● **Work instructions**:
#1 According to the spotlight text, in what year is June Almeida credited with discovering the first human coronavirus?
#2 Return the passage of the spotlight text starting at "In June, we" and ending at "until her death.".

======== Document text

In June, we spotlighted Dr. Susan Moore. After she passed away due to complications from COVID-19, her story became a shocking example of the shortcomings of the U.S. health care system in response to the pandemic, particularly for communities of color. Learn more about Moore’s fierce fight for treatment every step of the way during her battle with COVID-19 and how her death sparked national outrage.
In July, we honored Mexican-born Lorena Borjas who was known as the mother of the transgender Latinx community in Queens, New York. She fought tirelessly for transgender women, undocumented immigrants, sex workers and those living with HIV/AIDS, despite facing numerous challenges and traumas in her personal life. Learn how she worried about her transgender family, specifically how they were going to cope with the COVID-19 pandemic, right up until her death.
In August, we showcased June Almeida. Almeida is credited with discovering the first human coronavirus in 1964. She was an internationally renowned virologist who pioneered new methods for viral imaging and diagnosis. Almeida retired from virology in 1985 but remained active and curious. Before her death in 2007 at the age of 77, she helped publish some of the first high-quality images of HIV, the virus that causes AIDS. Learn more about her groundbreaking scientific discoveries today.
In September, we celebrated Sara Little Turnbull, a trailblazing designer who operated at the nexus of design, culture, commerce and education during the second half of the 20th century. Turnbull led a life of innovation, influence and inspiration, eventually leading her to design what we now know as the N95 mask — one of the most powerful measures against COVID-19 transmission. Learn more about her life, legacy and many accomplishments.
In October, we honored Navajo nurse and combat veteran Raymond Joe. Joe spent his career on “the front lines”: first in defending his country, and second in healing his community during the COVID-19 pandemic. As a nurse in the Navajo Nation in New Mexico during the beginning of the COVID-19 pandemic, he was one of the first health professionals serving this population to draw attention to the disparities and lack of support in their hospitals. Learn more about his life and legacy today.
In November, we spotlighted Iris Meda, who at 70 years old and an already retired nurse returned to her teaching role in suburban Dallas to help train young students who might someday battle viruses that threaten humanity, like the coronavirus that causes COVID-19. Meda knew that returning to work at her age in the middle of the pandemic was risky, but she felt that she had no choice; there was an increasing nursing shortage and young nursing students needed her. Learn why she was such an essential educator during this challenging time.

================
======== Dataset extract

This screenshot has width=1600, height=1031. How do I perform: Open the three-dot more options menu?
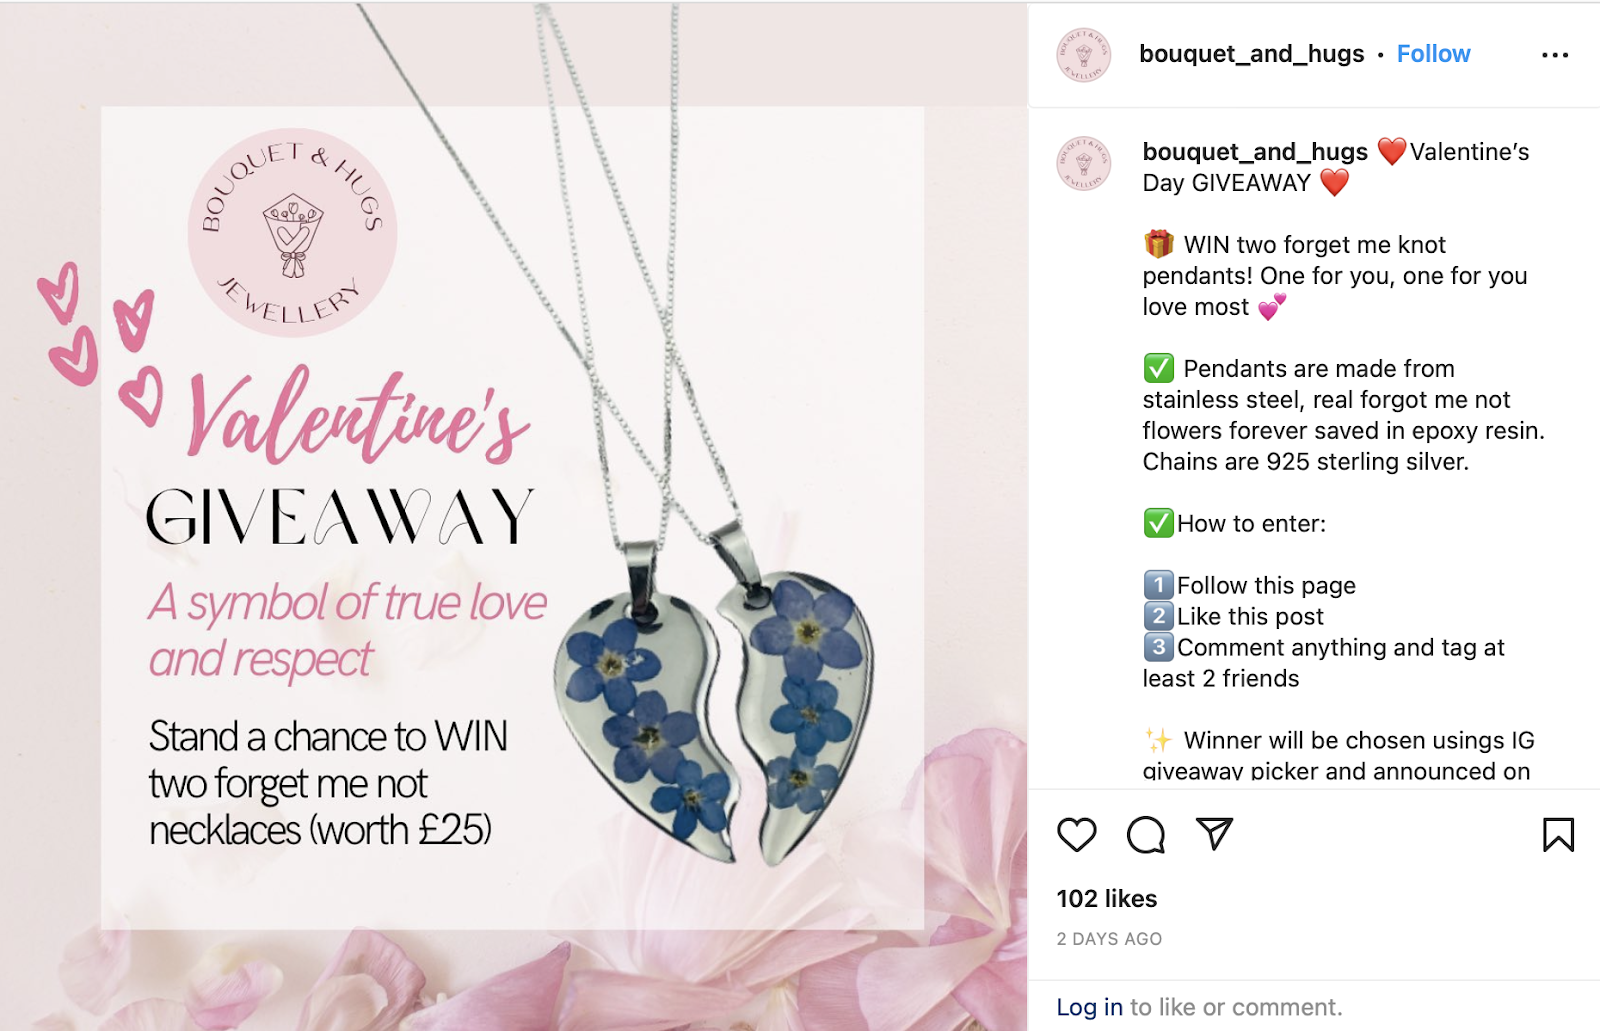click(1555, 55)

================

● **Outputs for the tasks**:
#1 1964

#2
In June, we spotlighted Dr. Susan Moore. After she passed away due to complications from COVID-19, her story became a shocking example of the shortcomings of the U.S. health care system in response to the pandemic, particularly for communities of color. Learn more about Moore’s fierce fight for treatment every step of the way during her battle with COVID-19 and how her death sparked national outrage.
In July, we honored Mexican-born Lorena Borjas who was known as the mother of the transgender Latinx community in Queens, New York. She fought tirelessly for transgender women, undocumented immigrants, sex workers and those living with HIV/AIDS, despite facing numerous challenges and traumas in her personal life. Learn how she worried about her transgender family, specifically how they were going to cope with the COVID-19 pandemic, right up until her death.